My favorite example of that was when - in a rare move for him - Barr put down his bucket of extra crispy chicken, and bravely got out in front of the stolen election claims to tell the media that he'd found no evidence of fraud. It was literally weeks after the election. It was days after Amistad Project brought out the truck driver whose truck of ballots was stolen. But Barr figured out an amazing lifehack - Can't have evidence if there's no investigation! <rollsafe.gif>
I don't know the nature of the "year-long investigation" here but why should that convince anyone? They aren't just politically biased - they are criminally incompetent. 4chan autists could find out more about Hunter and Joe's links to China in one day than federal agents would ever discover in a year.
What IS the difference between evidence and proof?
Proof is the beyond reasonable doubt, evidence is the steps taken to get there.

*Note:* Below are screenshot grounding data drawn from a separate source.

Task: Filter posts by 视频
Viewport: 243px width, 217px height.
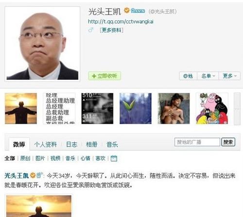Action: tap(55, 158)
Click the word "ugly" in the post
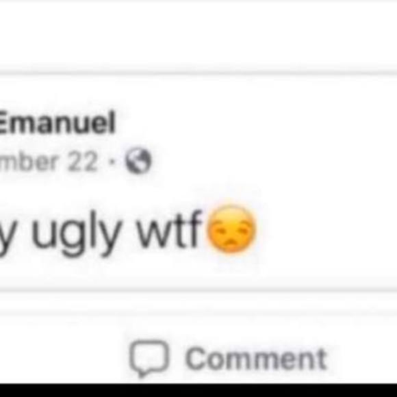 pyautogui.click(x=76, y=233)
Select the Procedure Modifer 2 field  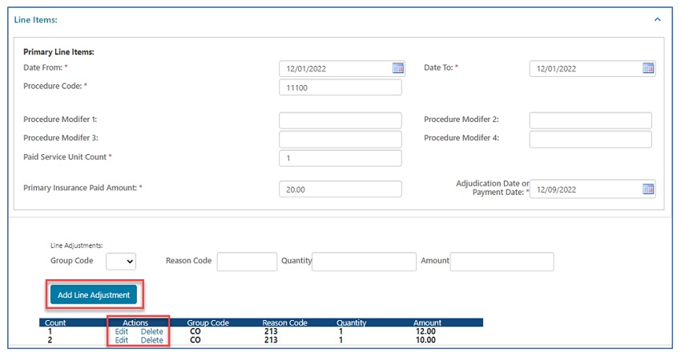(590, 120)

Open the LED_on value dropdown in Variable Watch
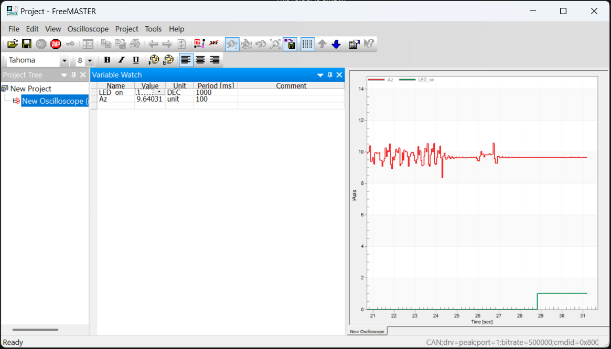pyautogui.click(x=159, y=92)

Your knife being in the murdered's house is evidence, but its not proof because it could be innocuous. At least that's my understanding.
Gotcha. Thanks.
So the distinction is more of a legal one.
In lay terms, proof and evidence are used fairly interchangeably.

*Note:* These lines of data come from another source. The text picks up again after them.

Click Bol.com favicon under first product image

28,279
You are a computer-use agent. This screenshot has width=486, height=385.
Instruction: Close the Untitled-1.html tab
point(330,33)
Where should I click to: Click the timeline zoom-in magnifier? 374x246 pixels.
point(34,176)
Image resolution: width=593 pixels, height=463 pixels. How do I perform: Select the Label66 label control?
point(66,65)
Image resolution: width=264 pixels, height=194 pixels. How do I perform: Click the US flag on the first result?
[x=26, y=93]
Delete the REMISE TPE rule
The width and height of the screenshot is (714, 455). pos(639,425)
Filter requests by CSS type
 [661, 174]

His example is good but it's not only a legal distinction. Colloquially I think mixing them up is even worse because while in a legal setting all the parties will know exactly what their own jargon means, to a lay person proof carries a connotation of "being proven and factual" that evidence does not. We all know you might need lots of evidence to prove something, but nobody says "ok so you've got proof but is it enough proof to prove it?" Admittedly the words are synonymous but I would never use them interchangeably if I wanted to be precise. And journalism should be a technical, pedantic field as much as a court of law should be. Instead, news writers like to play with synonyms to sway emotions one way or another. Had they used "proof" in all the above examples over the last two years, some normies might wonder "Ok so it's not proven, but maybe they had some evidence?" And we can't allow that.